Дотянувшись до льняной бечевки, на которую подвешивался индивидуальный опознавательный жетон каждого солдата, Гартман по шву разломил металлический жетон пополам, затем расстегнул китель Роберта и взял его солдатскую книжку и часы. Мы смотрели в вопрошающие глаза, устремленные в предзакатное небо. На его потрясенном лице, казалось, был написан вопрос: «Почему, почему я должен умирать сейчас?»
Когда мы несли тело на наши позиции, на нас спустились сумерки. Мои мысли были поглощены впечатлениями последних недель, и я представлял себе могилы, оставшиеся позади возле дорог. Впервые на моей памяти, будучи взрослым, я заплакал, потеряв очень близкого друга. На следующий день командир роты написал письма родным пяти человек, павших во время наших последних боев с Красной армией.

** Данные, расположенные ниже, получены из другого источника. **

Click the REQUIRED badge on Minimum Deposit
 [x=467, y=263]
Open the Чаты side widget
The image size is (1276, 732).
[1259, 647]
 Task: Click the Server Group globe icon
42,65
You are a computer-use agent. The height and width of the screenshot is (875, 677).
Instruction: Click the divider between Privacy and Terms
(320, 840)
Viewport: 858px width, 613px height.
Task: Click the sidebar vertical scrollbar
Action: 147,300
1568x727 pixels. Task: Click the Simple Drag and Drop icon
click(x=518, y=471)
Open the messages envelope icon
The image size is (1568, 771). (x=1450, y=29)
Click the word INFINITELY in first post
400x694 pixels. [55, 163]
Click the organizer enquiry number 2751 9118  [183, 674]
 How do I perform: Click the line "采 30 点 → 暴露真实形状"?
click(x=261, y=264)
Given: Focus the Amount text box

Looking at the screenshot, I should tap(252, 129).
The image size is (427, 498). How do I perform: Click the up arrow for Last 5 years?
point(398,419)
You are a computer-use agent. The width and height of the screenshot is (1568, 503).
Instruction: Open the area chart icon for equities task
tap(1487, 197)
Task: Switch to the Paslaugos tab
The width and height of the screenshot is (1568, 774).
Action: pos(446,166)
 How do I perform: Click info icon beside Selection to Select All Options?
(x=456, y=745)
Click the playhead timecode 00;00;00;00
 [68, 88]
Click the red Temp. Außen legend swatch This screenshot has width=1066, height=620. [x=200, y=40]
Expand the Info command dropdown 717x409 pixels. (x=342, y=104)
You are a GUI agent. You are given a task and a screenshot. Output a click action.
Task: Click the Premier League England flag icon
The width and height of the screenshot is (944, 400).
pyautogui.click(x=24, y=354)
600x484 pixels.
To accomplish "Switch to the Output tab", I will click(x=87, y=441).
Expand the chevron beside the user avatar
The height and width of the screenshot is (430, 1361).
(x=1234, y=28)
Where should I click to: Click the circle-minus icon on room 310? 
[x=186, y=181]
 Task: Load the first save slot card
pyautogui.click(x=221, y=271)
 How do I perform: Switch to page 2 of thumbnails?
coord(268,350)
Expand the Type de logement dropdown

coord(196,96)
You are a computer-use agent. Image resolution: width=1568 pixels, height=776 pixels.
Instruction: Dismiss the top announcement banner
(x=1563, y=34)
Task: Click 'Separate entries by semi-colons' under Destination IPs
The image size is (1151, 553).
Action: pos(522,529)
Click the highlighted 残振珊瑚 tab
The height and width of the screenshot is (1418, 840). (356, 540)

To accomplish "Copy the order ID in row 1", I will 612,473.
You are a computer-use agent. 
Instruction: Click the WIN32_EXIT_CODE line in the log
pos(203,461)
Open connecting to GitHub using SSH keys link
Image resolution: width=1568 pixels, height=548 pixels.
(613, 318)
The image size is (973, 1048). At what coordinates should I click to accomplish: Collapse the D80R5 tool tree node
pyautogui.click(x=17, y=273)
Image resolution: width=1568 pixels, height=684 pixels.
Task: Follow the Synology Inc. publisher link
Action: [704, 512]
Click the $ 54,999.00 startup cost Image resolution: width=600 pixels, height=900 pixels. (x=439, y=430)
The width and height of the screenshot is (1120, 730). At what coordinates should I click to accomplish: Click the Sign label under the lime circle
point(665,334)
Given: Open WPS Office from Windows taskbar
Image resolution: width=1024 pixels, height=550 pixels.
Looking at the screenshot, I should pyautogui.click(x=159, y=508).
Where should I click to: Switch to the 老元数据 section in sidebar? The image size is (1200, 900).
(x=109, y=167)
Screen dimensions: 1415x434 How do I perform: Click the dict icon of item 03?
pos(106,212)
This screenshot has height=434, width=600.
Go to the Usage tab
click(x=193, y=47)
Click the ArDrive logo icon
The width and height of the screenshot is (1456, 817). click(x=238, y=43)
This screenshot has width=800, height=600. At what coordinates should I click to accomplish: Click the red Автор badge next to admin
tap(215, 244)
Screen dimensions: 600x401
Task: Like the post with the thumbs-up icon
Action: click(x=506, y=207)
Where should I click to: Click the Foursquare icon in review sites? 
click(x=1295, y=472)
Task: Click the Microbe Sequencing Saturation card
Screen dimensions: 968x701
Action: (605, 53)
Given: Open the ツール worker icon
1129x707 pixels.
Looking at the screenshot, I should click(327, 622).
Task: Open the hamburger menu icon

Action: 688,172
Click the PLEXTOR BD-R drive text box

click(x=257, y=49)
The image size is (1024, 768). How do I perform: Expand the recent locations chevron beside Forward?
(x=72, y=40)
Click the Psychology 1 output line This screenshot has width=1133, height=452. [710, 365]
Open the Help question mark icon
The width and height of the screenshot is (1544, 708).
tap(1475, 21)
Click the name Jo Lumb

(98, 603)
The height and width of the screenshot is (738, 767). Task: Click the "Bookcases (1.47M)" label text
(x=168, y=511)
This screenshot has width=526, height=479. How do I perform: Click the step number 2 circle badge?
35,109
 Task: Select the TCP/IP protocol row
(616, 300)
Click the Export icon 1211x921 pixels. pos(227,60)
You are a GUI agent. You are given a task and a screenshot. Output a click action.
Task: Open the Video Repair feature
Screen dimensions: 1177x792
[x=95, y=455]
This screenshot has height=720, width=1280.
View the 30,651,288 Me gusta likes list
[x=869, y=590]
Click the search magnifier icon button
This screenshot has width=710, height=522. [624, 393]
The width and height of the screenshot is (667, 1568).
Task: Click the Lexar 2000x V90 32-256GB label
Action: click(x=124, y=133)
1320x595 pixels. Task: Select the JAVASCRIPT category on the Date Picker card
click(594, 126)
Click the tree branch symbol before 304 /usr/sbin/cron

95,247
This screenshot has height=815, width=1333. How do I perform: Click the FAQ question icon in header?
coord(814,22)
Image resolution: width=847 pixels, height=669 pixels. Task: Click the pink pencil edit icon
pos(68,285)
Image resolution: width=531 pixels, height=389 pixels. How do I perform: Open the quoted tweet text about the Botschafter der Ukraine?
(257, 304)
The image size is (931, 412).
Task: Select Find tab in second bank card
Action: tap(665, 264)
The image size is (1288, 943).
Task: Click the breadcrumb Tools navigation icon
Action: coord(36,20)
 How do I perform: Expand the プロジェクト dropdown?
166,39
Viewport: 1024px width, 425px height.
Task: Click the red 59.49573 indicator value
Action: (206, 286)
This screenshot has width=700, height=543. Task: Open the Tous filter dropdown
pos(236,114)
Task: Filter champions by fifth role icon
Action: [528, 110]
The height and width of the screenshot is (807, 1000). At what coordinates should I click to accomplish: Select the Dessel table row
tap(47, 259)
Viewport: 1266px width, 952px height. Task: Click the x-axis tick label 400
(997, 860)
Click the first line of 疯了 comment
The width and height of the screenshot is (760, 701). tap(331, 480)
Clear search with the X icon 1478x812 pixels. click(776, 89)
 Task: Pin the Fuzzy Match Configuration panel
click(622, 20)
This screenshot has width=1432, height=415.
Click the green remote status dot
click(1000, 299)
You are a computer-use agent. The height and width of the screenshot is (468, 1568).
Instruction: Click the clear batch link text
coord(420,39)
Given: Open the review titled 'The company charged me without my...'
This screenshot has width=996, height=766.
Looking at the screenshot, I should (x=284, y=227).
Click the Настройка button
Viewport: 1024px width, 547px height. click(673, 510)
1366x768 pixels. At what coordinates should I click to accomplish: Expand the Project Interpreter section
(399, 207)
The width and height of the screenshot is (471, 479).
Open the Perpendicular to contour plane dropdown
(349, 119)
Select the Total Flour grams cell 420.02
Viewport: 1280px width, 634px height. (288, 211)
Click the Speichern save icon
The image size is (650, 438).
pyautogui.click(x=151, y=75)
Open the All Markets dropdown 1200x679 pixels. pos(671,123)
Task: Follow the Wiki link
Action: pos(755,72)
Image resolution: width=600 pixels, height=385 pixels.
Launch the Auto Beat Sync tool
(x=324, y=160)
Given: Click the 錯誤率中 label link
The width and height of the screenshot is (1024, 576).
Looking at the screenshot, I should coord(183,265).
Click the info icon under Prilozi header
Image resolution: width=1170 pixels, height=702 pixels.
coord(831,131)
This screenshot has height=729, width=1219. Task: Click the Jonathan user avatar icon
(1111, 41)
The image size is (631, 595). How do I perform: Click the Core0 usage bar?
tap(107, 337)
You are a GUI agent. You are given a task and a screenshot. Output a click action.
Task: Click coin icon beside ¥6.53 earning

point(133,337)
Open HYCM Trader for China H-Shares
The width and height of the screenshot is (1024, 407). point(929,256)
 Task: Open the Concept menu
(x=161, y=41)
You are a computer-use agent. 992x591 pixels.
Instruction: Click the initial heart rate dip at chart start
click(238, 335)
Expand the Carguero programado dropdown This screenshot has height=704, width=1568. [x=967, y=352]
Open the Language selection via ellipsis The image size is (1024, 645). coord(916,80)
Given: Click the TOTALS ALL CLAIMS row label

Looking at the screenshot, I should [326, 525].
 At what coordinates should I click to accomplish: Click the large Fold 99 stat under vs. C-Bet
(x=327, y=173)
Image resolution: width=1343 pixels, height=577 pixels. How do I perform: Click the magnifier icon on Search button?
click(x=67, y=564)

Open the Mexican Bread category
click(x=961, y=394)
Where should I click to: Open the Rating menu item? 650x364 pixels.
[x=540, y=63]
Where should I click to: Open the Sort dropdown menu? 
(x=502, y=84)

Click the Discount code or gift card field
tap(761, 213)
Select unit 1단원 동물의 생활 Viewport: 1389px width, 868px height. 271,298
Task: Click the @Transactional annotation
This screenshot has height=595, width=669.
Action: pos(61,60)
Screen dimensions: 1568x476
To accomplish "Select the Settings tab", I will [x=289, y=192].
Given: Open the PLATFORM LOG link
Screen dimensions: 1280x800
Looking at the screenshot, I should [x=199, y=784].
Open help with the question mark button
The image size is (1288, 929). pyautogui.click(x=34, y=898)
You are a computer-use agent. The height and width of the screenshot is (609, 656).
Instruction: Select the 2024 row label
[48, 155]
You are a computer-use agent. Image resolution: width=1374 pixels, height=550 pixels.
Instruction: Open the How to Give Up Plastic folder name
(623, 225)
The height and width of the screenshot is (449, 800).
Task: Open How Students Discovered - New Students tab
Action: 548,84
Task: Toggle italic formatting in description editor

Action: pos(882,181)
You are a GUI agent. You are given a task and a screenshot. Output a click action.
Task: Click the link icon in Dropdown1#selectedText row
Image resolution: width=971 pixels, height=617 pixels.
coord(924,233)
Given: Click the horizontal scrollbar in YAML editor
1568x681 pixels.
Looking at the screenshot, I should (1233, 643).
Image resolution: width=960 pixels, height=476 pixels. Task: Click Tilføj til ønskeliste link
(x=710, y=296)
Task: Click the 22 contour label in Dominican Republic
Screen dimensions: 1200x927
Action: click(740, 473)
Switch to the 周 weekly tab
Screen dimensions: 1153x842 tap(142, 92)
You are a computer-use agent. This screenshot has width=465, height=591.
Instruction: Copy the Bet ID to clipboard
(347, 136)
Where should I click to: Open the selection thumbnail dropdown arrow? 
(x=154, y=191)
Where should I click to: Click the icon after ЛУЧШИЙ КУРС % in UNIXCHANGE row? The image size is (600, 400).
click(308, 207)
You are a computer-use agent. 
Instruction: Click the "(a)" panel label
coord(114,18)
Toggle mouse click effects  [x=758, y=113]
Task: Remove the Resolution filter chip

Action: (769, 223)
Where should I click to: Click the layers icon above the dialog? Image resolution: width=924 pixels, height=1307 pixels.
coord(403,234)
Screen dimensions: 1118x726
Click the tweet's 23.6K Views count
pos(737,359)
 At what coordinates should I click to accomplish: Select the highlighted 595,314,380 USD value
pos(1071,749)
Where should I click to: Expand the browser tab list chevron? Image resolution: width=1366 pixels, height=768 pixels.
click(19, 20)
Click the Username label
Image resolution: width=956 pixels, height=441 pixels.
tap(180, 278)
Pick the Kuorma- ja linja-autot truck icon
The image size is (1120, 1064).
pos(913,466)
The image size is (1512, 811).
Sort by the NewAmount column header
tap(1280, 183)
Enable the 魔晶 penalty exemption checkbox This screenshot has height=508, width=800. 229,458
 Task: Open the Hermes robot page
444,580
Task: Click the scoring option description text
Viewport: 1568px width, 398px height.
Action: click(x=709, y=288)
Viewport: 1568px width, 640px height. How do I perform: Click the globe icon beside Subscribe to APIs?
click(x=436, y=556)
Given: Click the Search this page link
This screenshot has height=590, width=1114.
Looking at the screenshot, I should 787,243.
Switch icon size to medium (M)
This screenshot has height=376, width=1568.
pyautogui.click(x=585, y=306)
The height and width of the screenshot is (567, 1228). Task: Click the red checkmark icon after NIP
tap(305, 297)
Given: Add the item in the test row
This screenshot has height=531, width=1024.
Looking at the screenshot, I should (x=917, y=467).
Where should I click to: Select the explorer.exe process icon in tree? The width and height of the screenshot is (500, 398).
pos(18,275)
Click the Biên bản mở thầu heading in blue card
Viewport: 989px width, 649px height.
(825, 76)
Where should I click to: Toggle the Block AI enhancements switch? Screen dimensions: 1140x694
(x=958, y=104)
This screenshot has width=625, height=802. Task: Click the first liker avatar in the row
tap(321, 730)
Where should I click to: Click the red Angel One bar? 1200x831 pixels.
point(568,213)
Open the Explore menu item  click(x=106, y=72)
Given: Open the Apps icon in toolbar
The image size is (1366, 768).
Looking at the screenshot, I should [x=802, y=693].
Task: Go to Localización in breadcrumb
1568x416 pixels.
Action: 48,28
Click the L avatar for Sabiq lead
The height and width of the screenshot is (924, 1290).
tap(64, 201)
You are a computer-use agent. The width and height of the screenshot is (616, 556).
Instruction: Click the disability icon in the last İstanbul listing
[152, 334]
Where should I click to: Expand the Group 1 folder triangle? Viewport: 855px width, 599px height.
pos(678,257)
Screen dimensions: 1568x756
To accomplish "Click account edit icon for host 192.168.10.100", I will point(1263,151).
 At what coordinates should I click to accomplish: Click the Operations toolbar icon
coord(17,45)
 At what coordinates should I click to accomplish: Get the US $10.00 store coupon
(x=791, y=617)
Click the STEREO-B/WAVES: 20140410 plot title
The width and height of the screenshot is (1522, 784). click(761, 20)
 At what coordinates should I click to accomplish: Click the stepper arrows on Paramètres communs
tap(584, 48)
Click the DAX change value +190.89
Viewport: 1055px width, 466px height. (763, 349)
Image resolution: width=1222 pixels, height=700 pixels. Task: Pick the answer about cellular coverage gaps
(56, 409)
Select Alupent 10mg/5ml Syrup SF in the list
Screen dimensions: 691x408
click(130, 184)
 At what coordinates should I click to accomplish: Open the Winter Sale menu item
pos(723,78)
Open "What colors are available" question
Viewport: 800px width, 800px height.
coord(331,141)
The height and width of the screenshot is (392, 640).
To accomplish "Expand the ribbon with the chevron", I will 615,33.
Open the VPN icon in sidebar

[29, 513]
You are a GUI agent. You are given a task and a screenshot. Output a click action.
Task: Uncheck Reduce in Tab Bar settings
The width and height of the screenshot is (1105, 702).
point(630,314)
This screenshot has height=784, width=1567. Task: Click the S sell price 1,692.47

17 августа неглубокие пещеры, вырытые в балке, служили нам укрытием от налетов штурмовиков. Мы достигли высот западного берега Днепра и теперь оказались под беспорядочным огнем орудий, который велся с позиций, замаскированных на восточном берегу реки. К юго-востоку от нас находился город Канев, а железнодорожный мост вел через реку на восток. Захватив эту железнодорожную ветку, мы перерезали русским последний сухопутный путь отступления. Русские в течение предыдущей ночи пытались отвести войска дальше на восток, а в ранний утренний час отдельные группы вражеских солдат старались спастись бегством на лодках. В течение всей ночи, когда отступающие русские попадали под огонь разведывательных отрядов, время от времени слышались выстрелы стрелкового оружия.
В наши руки попало огромное количество боевой техники и транспортных средств, в том числе множество американских грузовиков «форд». Мы обнаружили два брошенных, но совершенно неповрежденных танка «Т-34», спрятанные возле балки, готовые к бою, с полным боекомплектом. Мы забрались в танки, тщетно пытаясь разыскать что-либо полезное для себя.
В течение нескольких дней меня мучил сильнейший понос, и вскоре я оказался непригоден к исполнению своих обязанностей из-за жестокой головной боли, сопровождающейся головокружением и сильными кишечными коликами. Вскоре у меня развилась лихорадка, и с помощью нескольких легкораненых меня доставили в медпункт.
Направляясь туда, мы шли через поле, где накануне шел бой, и небольшие лощины с растущими вокруг ними кустами и березами, на которые мы смотрели горящими глазами, казались нам спокойными, мирными, имевшими мало признаков тех ранящих душу событий, которые происходили здесь. За исключением отдельных воронок от бомб и время от времени встречавшихся осколков снарядов, следов войны, которая прошлась по этой земле, было видно немного.
Мы прошли мимо трех березовых крестов, украшенных пучками зелени и полевыми цветами, расположенных у подножия холма вытянутой формы. Под поверхностью свежевскопанной земли покоился мой добрый друг Роберт, завернутый в плащ-палатку, лежавший под одним грубым березовым крестом вместе со своими павшими товарищами. Его серо-зеленая каска была надета на крест, чтобы показать его место среди мертвых.
Могилы скоро ушли из моего сознания, когда в голове, где-то позади глаз, усилилась болезненная пульсация. В лихорадочном беспамятстве мы ковыляли по нашим передовым позициям, покинутым три дня назад. Сожженный танк служил нам хорошим ориентиром.
Пройдя еще около 100 метров, мы наткнулись на пошатывающуюся фигуру с болтавшимися руками и раскачивающимся туловищем. Этот «призрак», очевидно, пытался идти по прямой. Двое из нас сняли с плеча карабины и подошли достаточно близко, чтобы под слоем грязи и пыли узнать надетую на нем окровавленную форму русской армии. Гимнастерка без ремня свободно болталась на нем. Я подошел к нему и, взяв за плечо, заглянул в худощавое, пергаментного цвета лицо солдата, которому было около двадцати восьми лет. Он, в свою очередь, посмотрел на меня широко открытыми, немигающими глазами. «Глаза безумца», – решил я. По засохшей у него на шее и туловище крови я определил, что он получил тяжелое ранение в голову, так как серое вещество мозга выступало из коротко остриженного черепа. Туча мух роилась вокруг раны, на которой запеклась черно-красная кровь. Было ясно, что пуля или осколок снаряда снес часть его черепа несколько дней назад. Должно быть, незадолго до нашего прихода он лежал без сознания в мелколесье. Двое из нас взяли его за плечи и повели к медпункту, пытаясь поддержать его, в то время как он шатающейся походкой шел вперед, не имея сил удержать равновесие.